Health in Namibia

Health in Namibia
Namibia faces a number of challenges providing health care to its citizens. The country has a dual system of public (serving 85% of the population) and private (15%) health care providers. In the financial year 2006/07, Government and private health expenditure combined accounted for 8.3% of the country's Gross Domestic Product.


Medical infrastructure

Namibia has 343 hospitals and clinics, as well as 1,150 smaller service points.

Health care facilities in the country are sophisticated but not always affordable to the poorer part of the population. Certain services like dialysis and organ transplantations are only available from private medical centres, putting them out of reach for the majority of Namibia's citizens. The situation got wide coverage in 2010 when Jackson Kaujeua, Namibian singer and liberation hero, died from renal failure after not being able to afford private medical care, and thus not being put on dialysis.

The capital Windhoek has cardiac theaters at two different hospitals, the Windhoek Central State Hospital and the Roman Catholic Hospital. Both units were opened in 2010 and 2011, respectively, and have been used to perform open-heart surgery, partly with the assistance of foreign personnel.

Medical personnel

In 2004, the country had 598 physicians - 0.3 per 1,000 inhabitants, and 6,145 midwives and nurses - 3 per 1,000 inhabitants. This number is significantly larger than in the rest of Africa[5] and slightly exceeds the minimum density recommended by the World Health Organisation. The total numbers do not reflect that the private health care facilities are luxuriously staffed while there is a shortage in the public sector.

Health status

Life expectancy

The 2014 CIA estimated average life expectancy in Namibia was 51.85 years.

Illnesses related to alcohol abuse

Due to high prevalence of alcohol abuse, 8% of adult Namibians suffer from related illnesses.
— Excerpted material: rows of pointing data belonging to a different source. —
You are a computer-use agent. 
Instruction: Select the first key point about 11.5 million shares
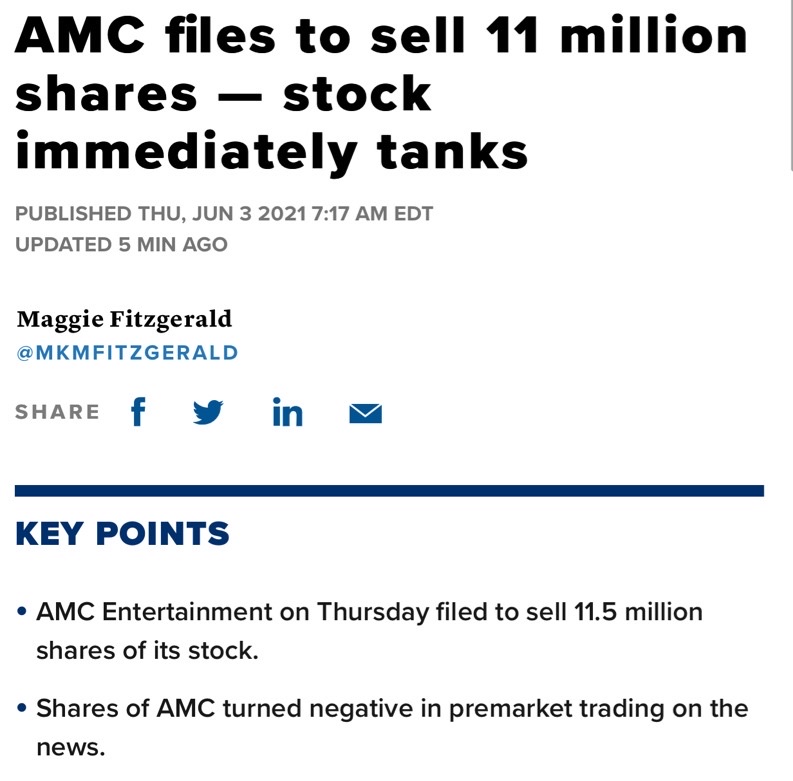[369, 631]
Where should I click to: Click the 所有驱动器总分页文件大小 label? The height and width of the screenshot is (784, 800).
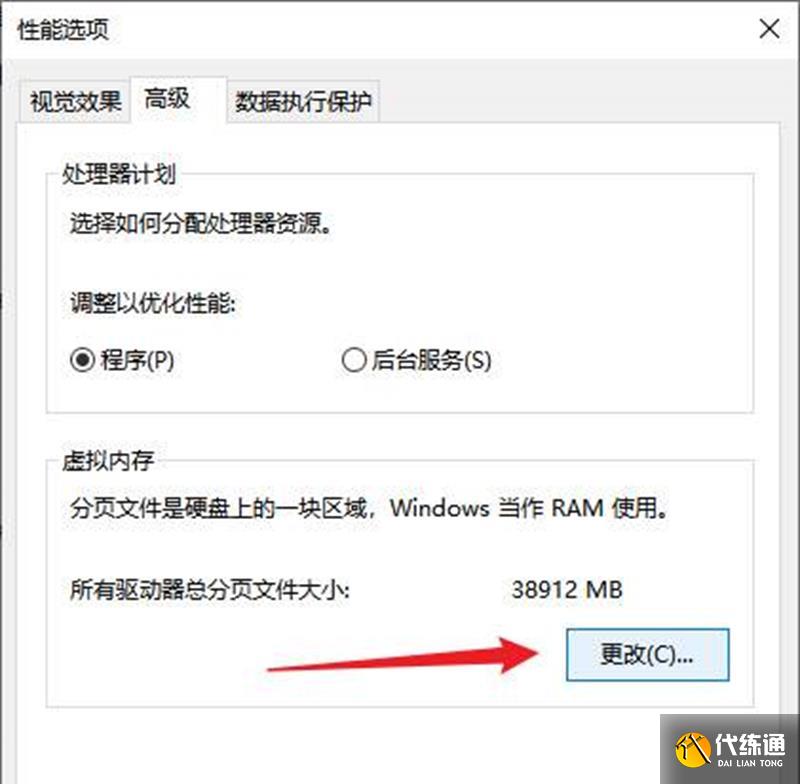tap(210, 590)
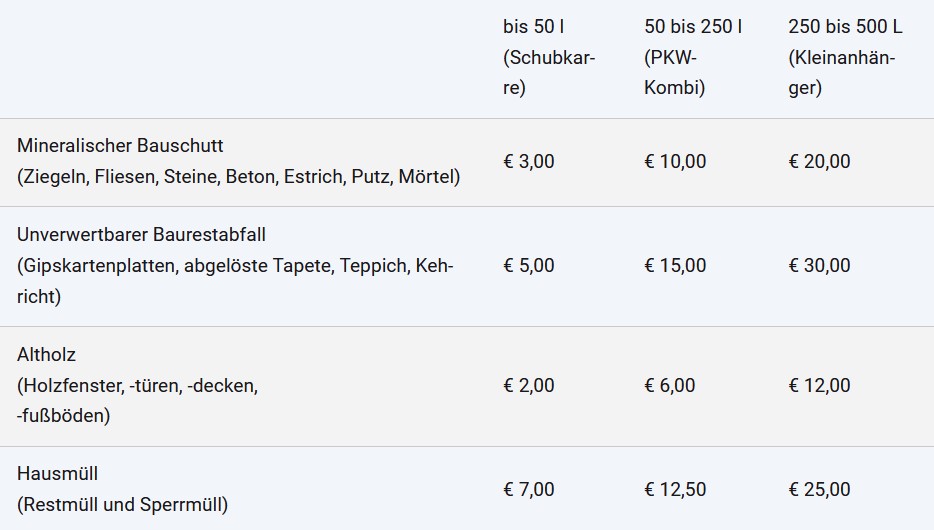Click the € 12,50 price cell
This screenshot has height=530, width=934.
click(675, 490)
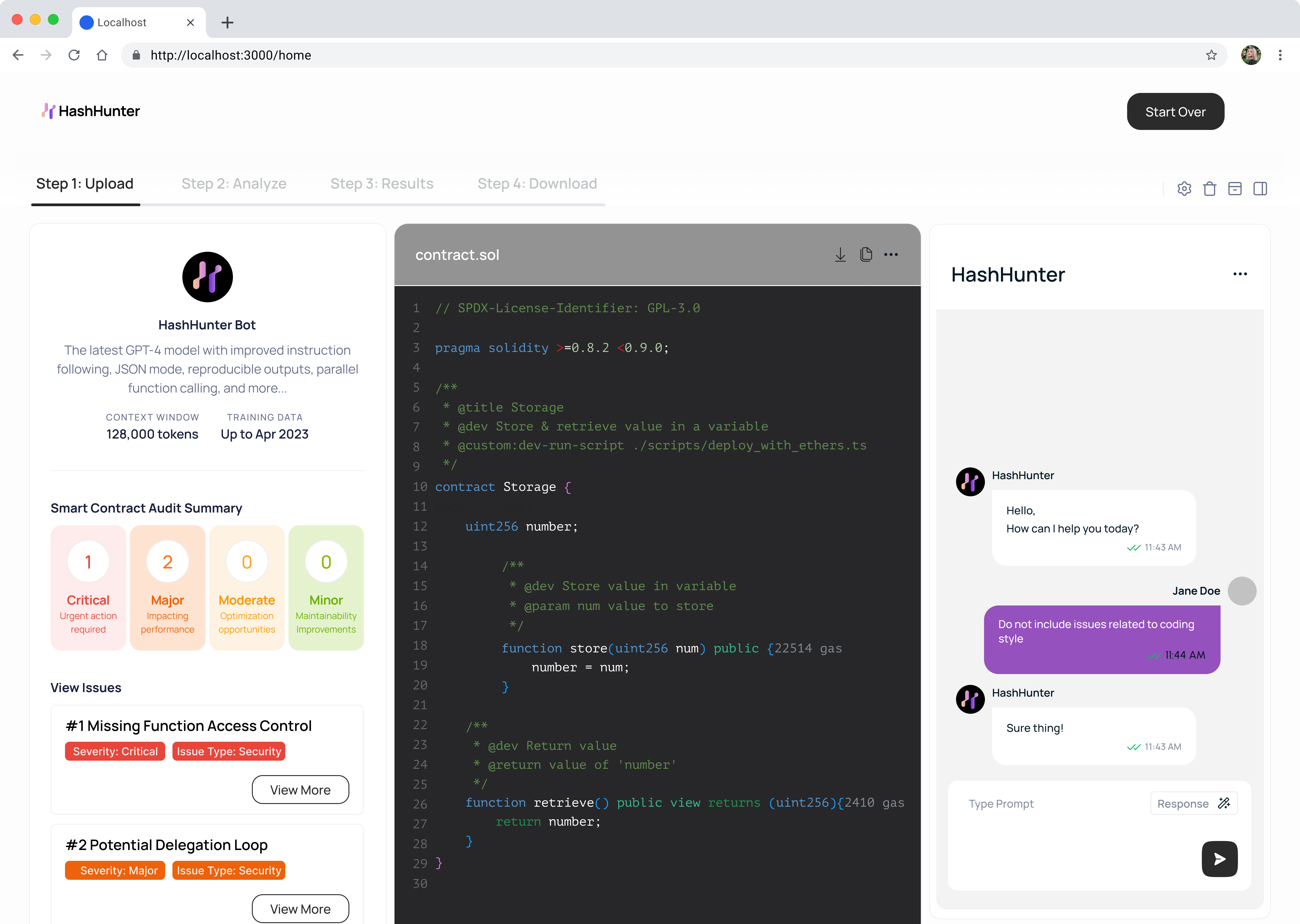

Alcohol consumption is increasing particularly in the north of the country (the four regions of Ohangwena, Omusati, Oshana, and Oshikoto).


Due to exposure to sunshine and prevalence of albinism, the most widespread cancer in Namibia is skin cancer, with 581 cases reported in 2010 and 417 cases in 2011. The second most prevalent cancer is Kaposi's sarcoma, a disease related to HIV/AIDS, with 251 reported cases in 2011.


There are occasional Cholera outbreaks in the north of the country, particularly in the Kunene Region.


The AIDS epidemic is a tremendous problem in Namibia. Approximately 13% of the adult population is infected with HIV, a rate only surpassed by its eastern neighbor, Botswana.

 In 2001, there were an estimated 210,000 people living with HIV/AIDS, and the estimated death toll in 2003 was 16,000. The HIV/AIDS epidemic has reduced the number of working-class people and increased the number of orphaned children. It falls to the government to provide education, food, shelter and clothing for these orphans.


There is a small group of approximately 60 leprosy sufferers in the Kavango and Caprivi Region, most of them concentrated at Mashare, east of Rundu. Until the early 1980s this settlement contained a leprosarium of considerable size for thousands of patients from South-West Africa and its neighbours Angola and Botswana.


The malaria problem seems to be compounded by the AIDS epidemic. Research has shown that in Namibia the risk of contracting malaria is 14.5% greater if a person is also infected with HIV. The risk of death from malaria is also raised by approximately 50% with a concurrent HIV infection.

Illnesses related to malnutrition

About a third of all children are stunted, which impacts on their overall development and health.


Namibia has a high rate of tuberculosis sufferers with approximately 0.7 cases reported per 1,000 inhabitants. Of particular concern are multi and extensively drug-resistant bacteria strains.